Puritan Sabbatarianism or Reformed Sabbatarianism, often just Sabbatarianism, is observance of Sabbath in Christianity that is typically characterised by devotion of the entire day to worship, and consequently the avoidance of recreational activities.

Unlike seventh-day Sabbatarians, Puritan Sabbatarians practice first-day Sabbatarianism (Sunday Sabbatarianism), keeping Sunday as Sabbath and referring to it as the Lord's Day. Puritan Sabbath, expressed in the Westminster Confession of Faith, is often contrasted with Continental Sabbath: the latter follows the Continental Reformed confessions, such as the Heidelberg Catechism, which emphasise rest and worship on the Lord's Day, but do not forbid recreational activities.
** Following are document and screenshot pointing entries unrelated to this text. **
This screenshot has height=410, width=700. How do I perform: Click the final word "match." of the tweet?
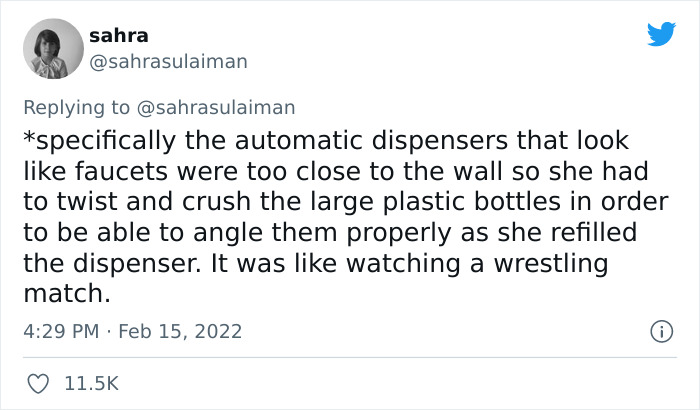click(67, 294)
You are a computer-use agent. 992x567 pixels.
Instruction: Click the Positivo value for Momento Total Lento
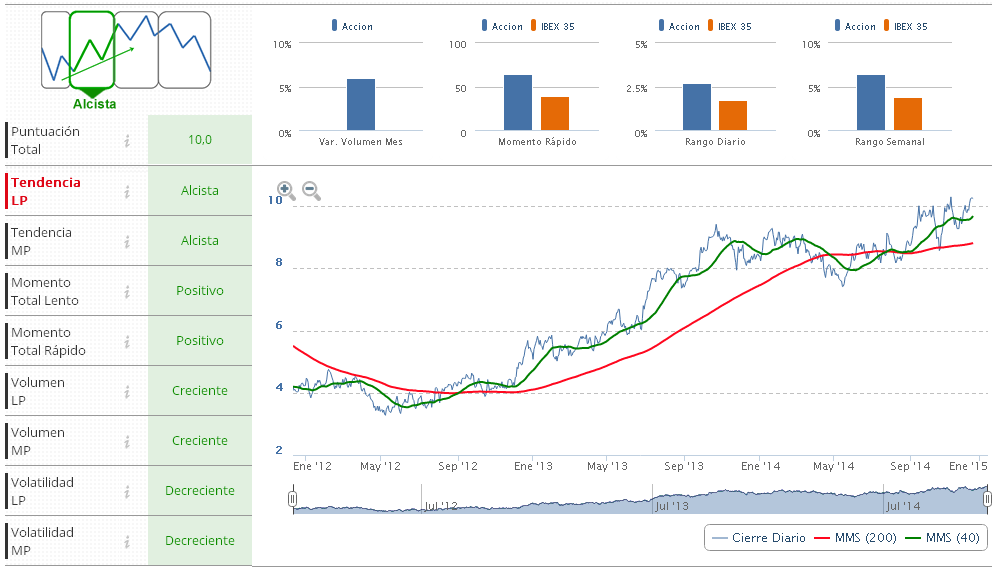pos(200,291)
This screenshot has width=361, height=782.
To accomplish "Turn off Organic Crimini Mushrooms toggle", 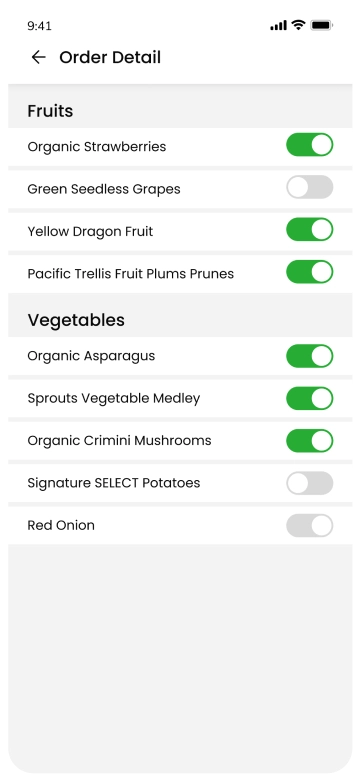I will tap(310, 441).
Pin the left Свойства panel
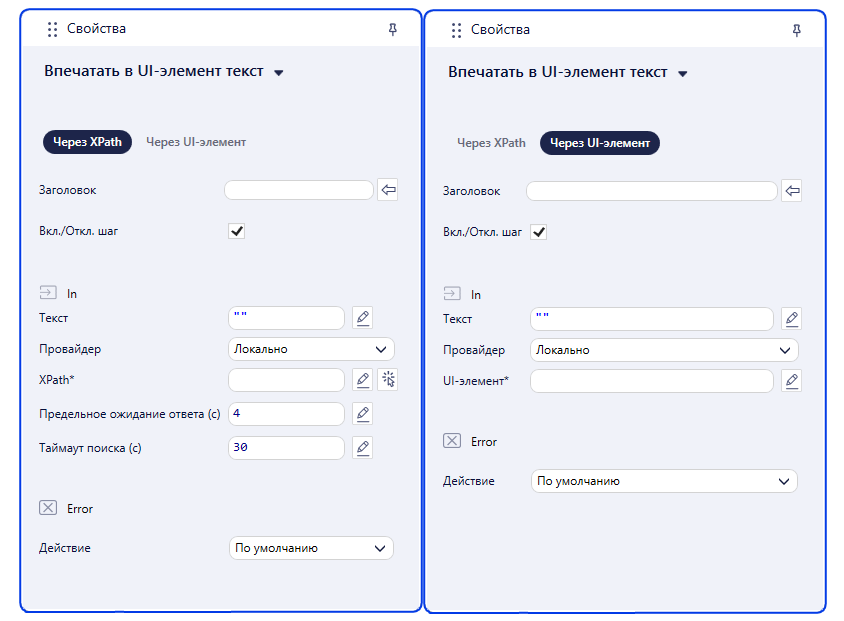The height and width of the screenshot is (621, 844). (x=393, y=29)

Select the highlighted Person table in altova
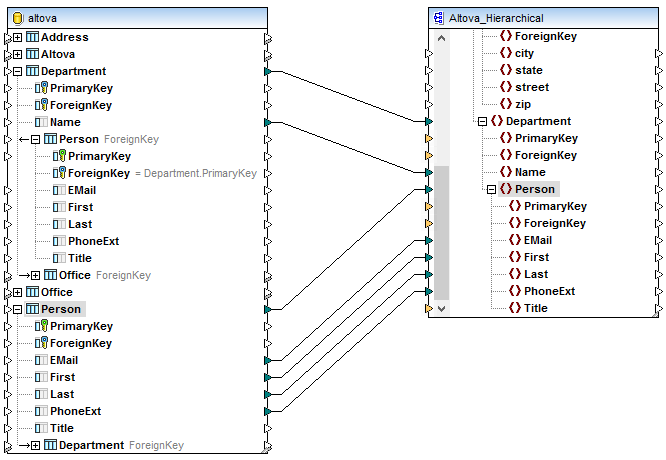click(x=61, y=309)
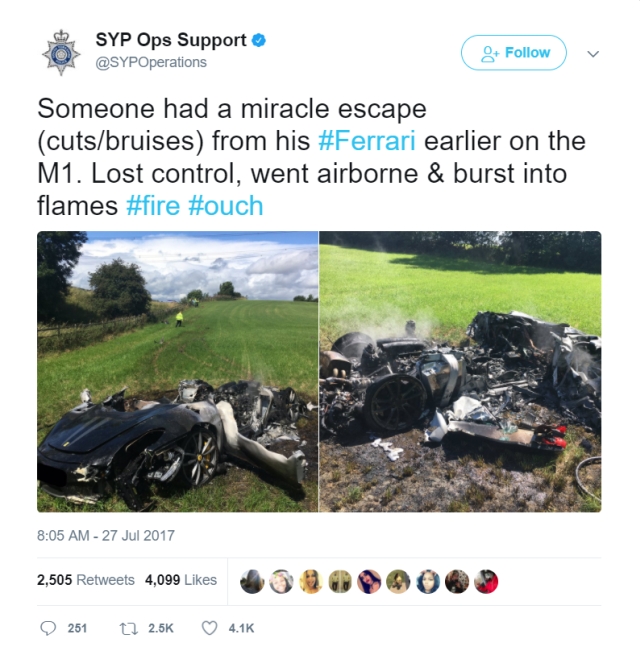Open the #Ferrari hashtag
Viewport: 640px width, 655px height.
pyautogui.click(x=367, y=141)
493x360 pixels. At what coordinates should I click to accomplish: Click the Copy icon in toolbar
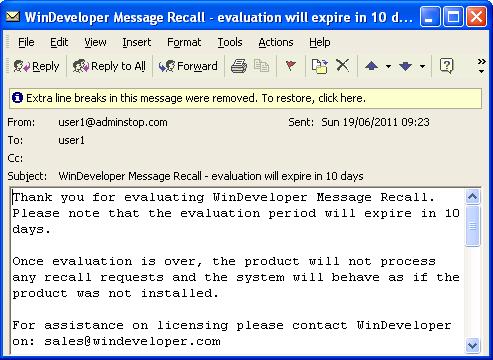coord(261,66)
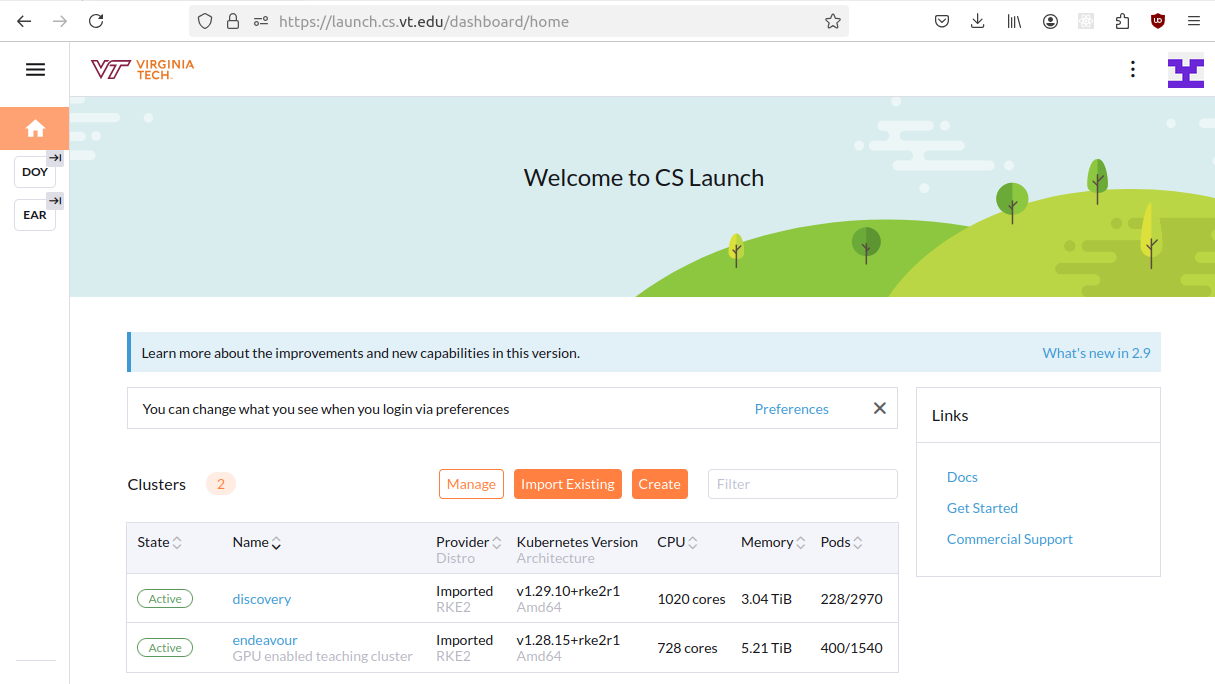1215x684 pixels.
Task: Open the DOY cluster shortcut
Action: [35, 172]
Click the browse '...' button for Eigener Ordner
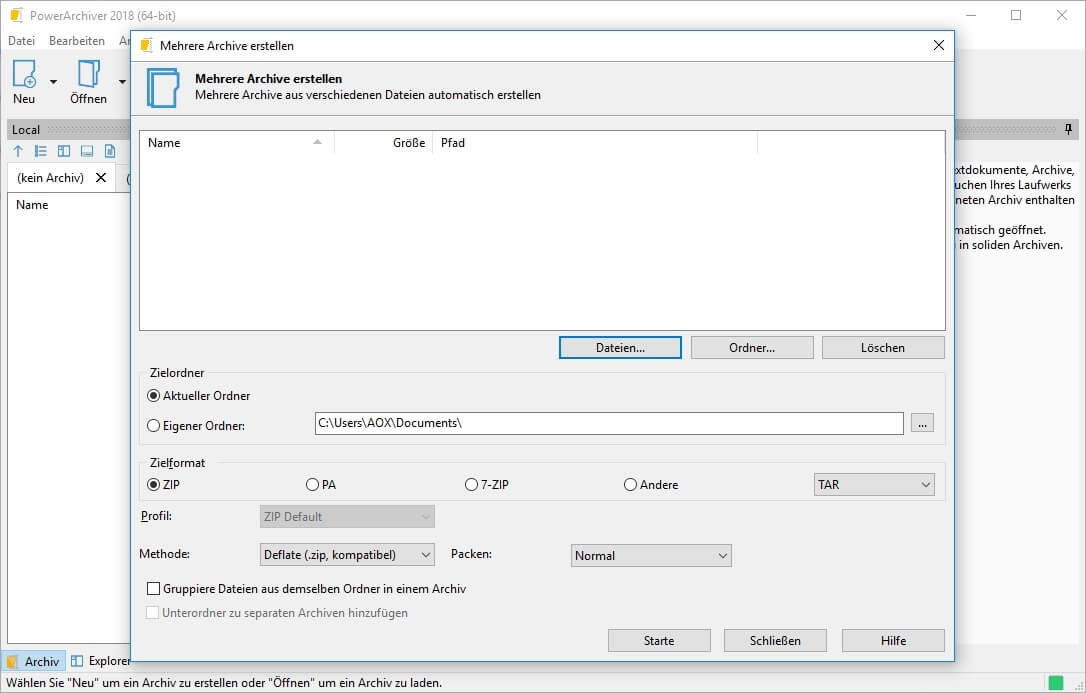Image resolution: width=1086 pixels, height=693 pixels. [x=922, y=424]
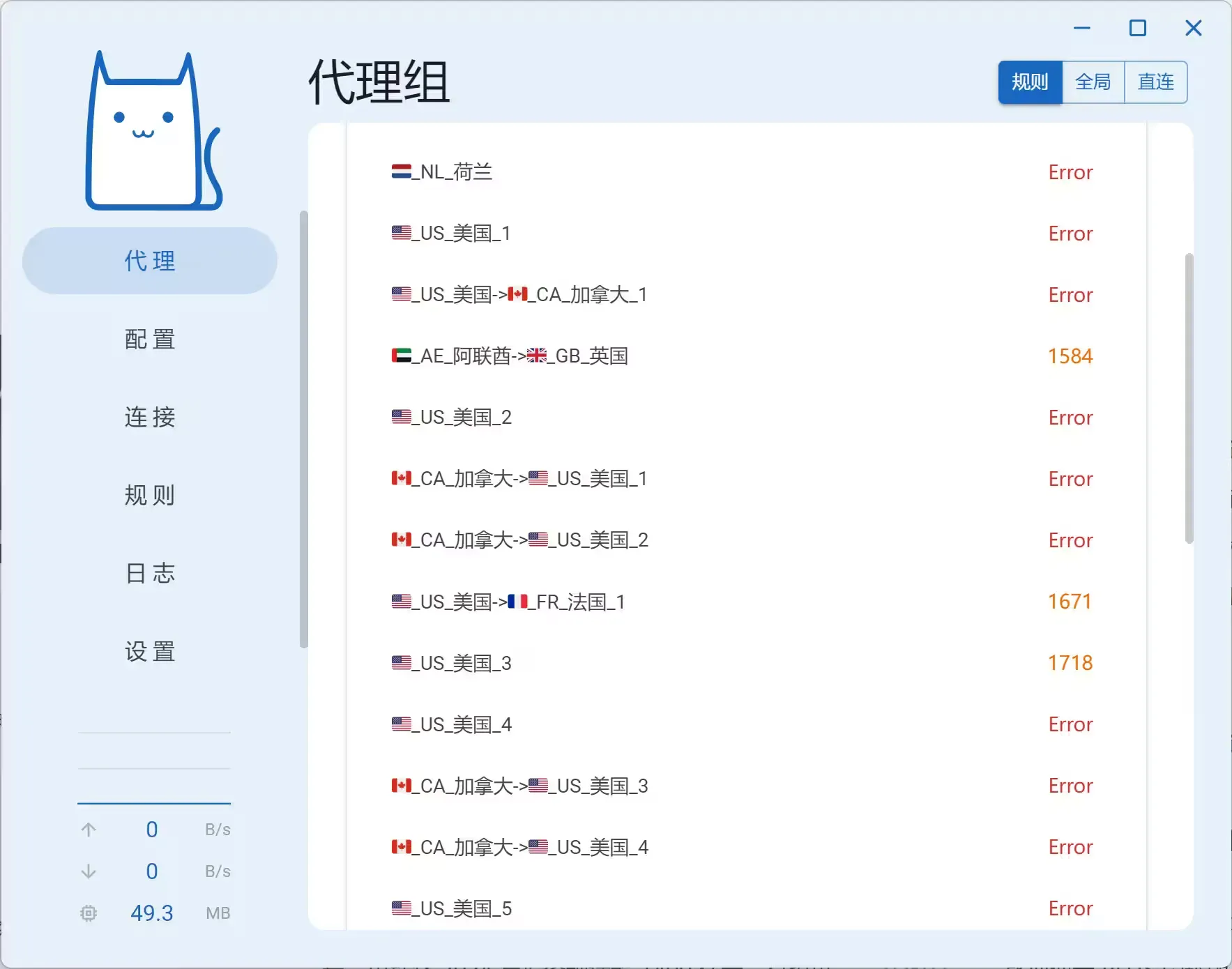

However, John Calvin believed Christians were commanded to avoid recreation, as well as work, on Sunday to devote the day to worship, and during the seventeenth century there was consensus among continental as well as British Reformed theologians that the entire Sabbath was to be set aside for worship.

==Origins==

While John Calvin's theology of the fourth commandment differed from that of the Puritans, he believed that Christians were commanded to cease from labor and recreation to devote the entire day to worship. The Genevan Consistory during the time of Calvin regularly interviewed people for working or engaging in recreation considered inappropriate for spiritual refreshment such as hunting, dancing, banqueting, playing tennis or billiards, or bowling skittles on Sundays.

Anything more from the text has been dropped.